Consider me convinced.

“Met Gala is one of my favorite times of year,” he added. “I’m there to support my clients and make them feel like their best selves.”

And while I may not be heading up those famous museum steps anytime soon, for one fleeting, lifted, tightly contoured moment — I get it.

“It’s not just skin deep,” Pol stressed. “When you feel ‘snatched’ within, you carry yourself differently.”

Call it confidence. Call it delusion. Call it a very expensive sandwich.

Either way — I’m walking out of the Mark feeling like I could take the carpet myself.

“You want to enhance that architecture with your makeup, not camouflage it,” he said, pointing to subtle techniques like strategic highlighting to amplify cheekbones and define angles. 

Now that he’s “set the stage” and “primed my canvas,” I reach for my makeup bag — very carefully.

A little eyeliner. Mascara. Under-eye concealer. A soft swipe of blush, placed higher than usual. No heavy contour. No aggressive carving.

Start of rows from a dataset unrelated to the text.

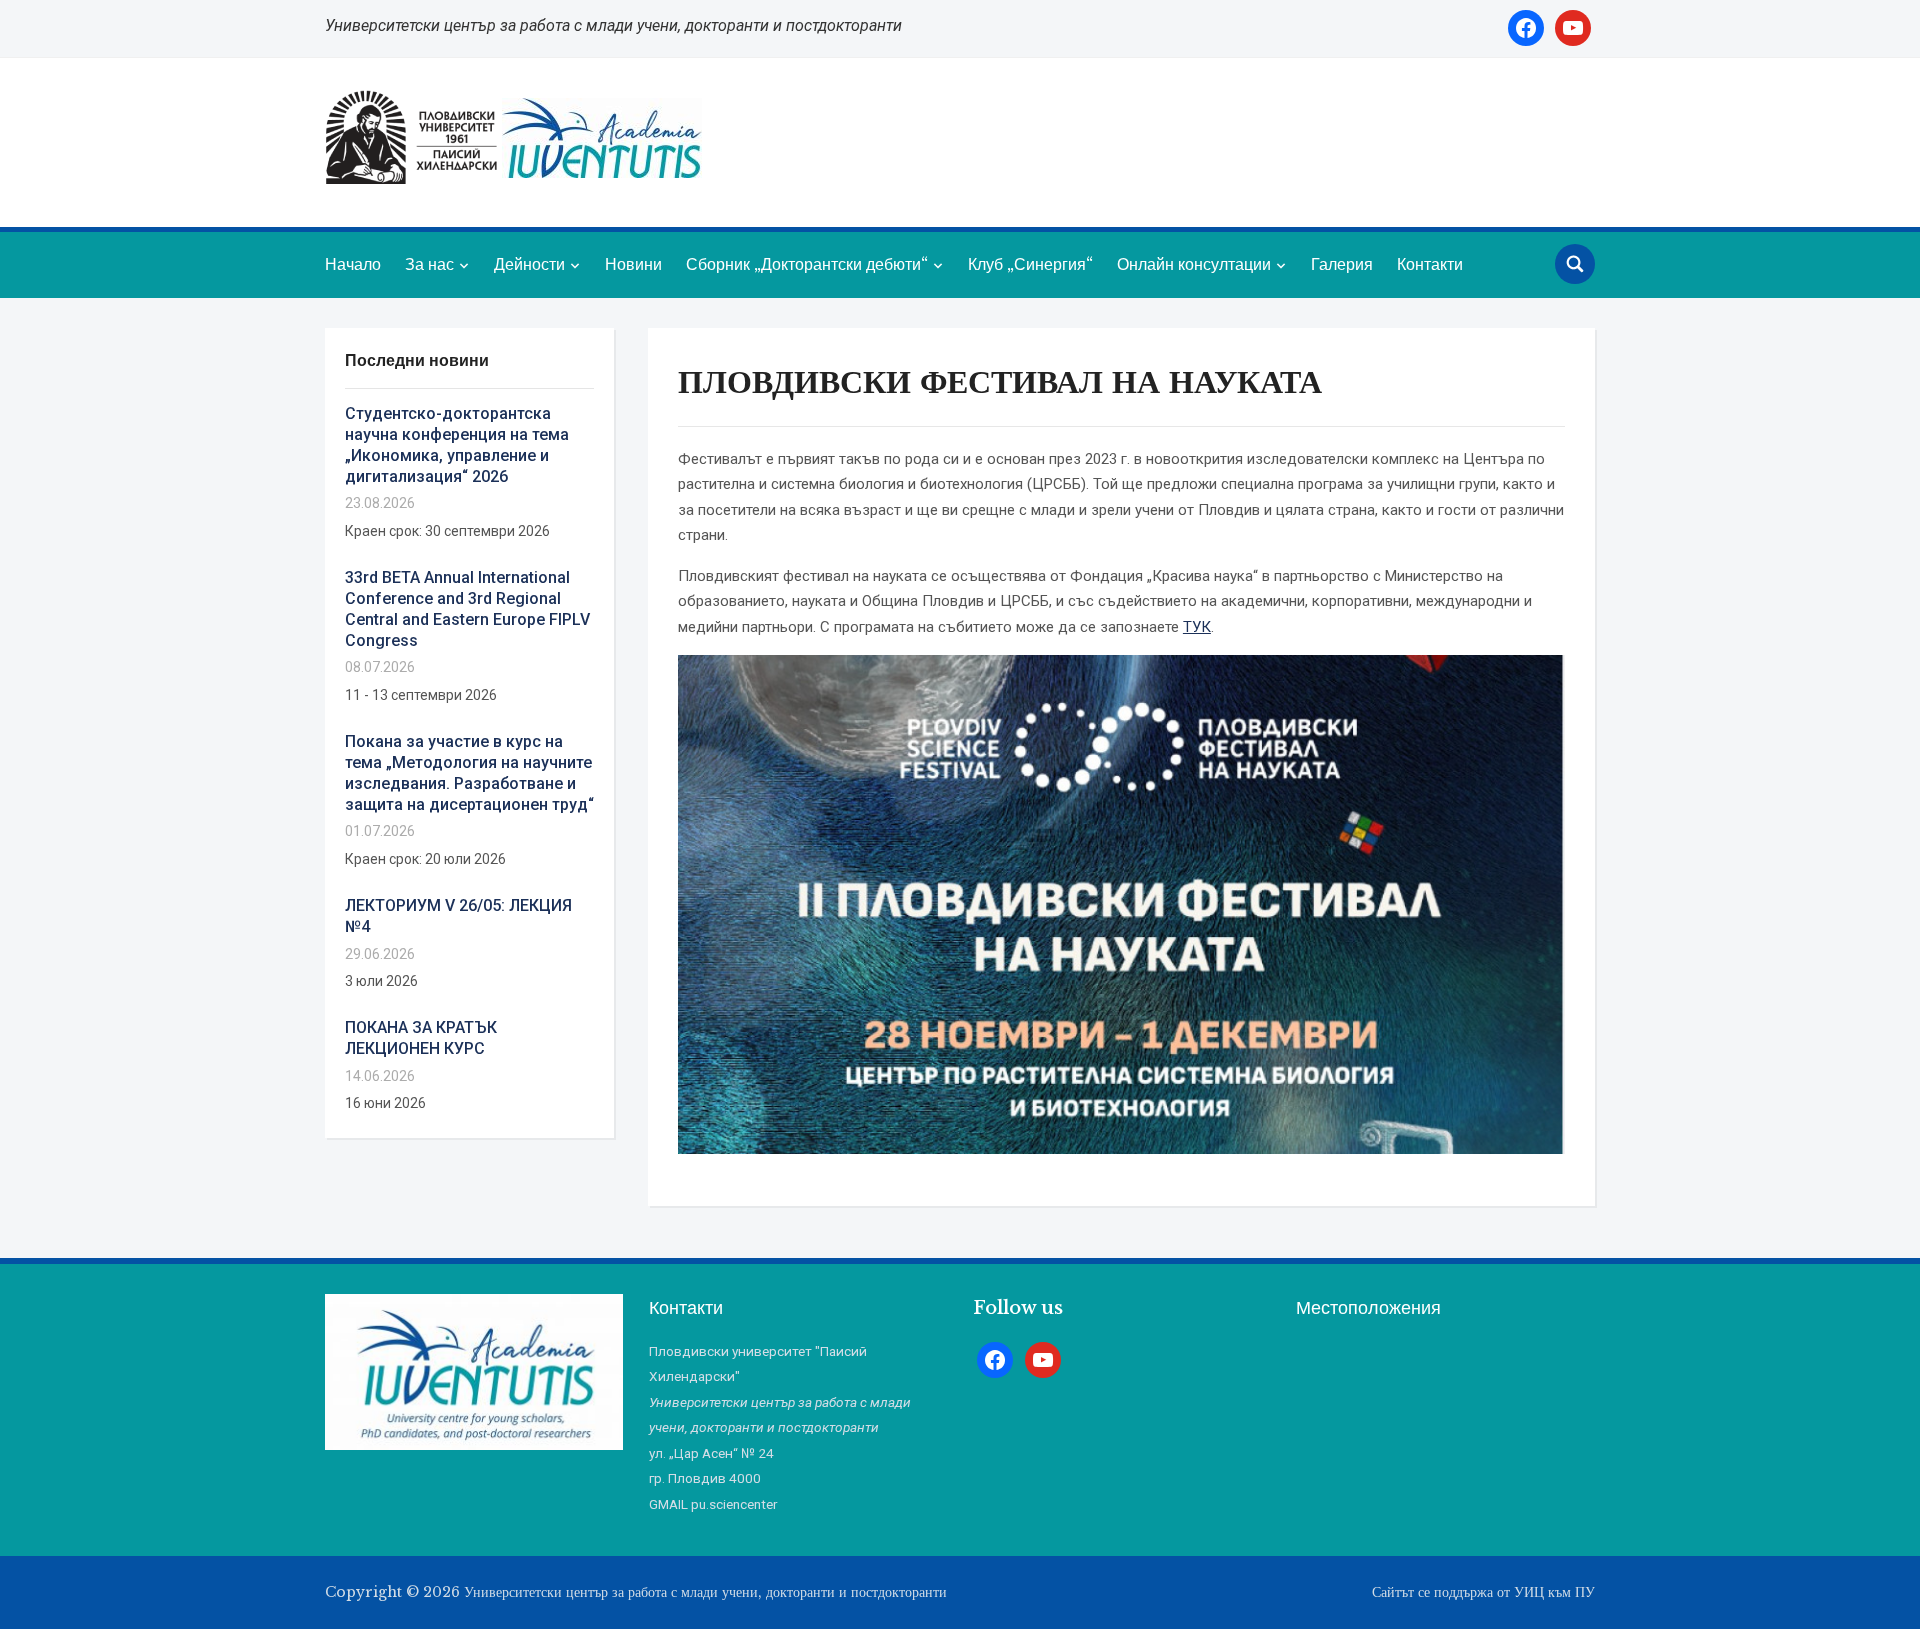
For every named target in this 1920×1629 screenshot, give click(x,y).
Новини (633, 264)
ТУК (1197, 627)
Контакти (1430, 264)
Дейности (529, 264)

And… that’s it.

The irony? All the tricks I used to rely on to look “snatched” — the contour sticks, the over-blending, the fake angles — now feel like overkill.

I snap a few photos, turning my face side to side like I’m mid–red carpet rehearsal, half expecting the effect to disappear under makeup. It doesn’t.

Pol told me the real magic hasn’t even peaked yet — that the “snatching” builds over the next few days, which is why his clients book him right before major events.

If this is day one, I’m almost scared of day seven (when Pol says I might feel the “snatchiest” as my muscles reap the benefits of the devices and lasers).

I may not be en route to mingle at The Met tonight — but as I head downtown to the Angelika Film Center to see “The Devil Wears Prada 2” with my sister, I catch my reflection in a passing window and pause.

I look a little sharper. A little more lifted. A little like I’ve been lightly edited. Call it confidence. Call it placebo. Call it a $2,200 sandwich.

Either way — I’m not mad about the next two to four weeks.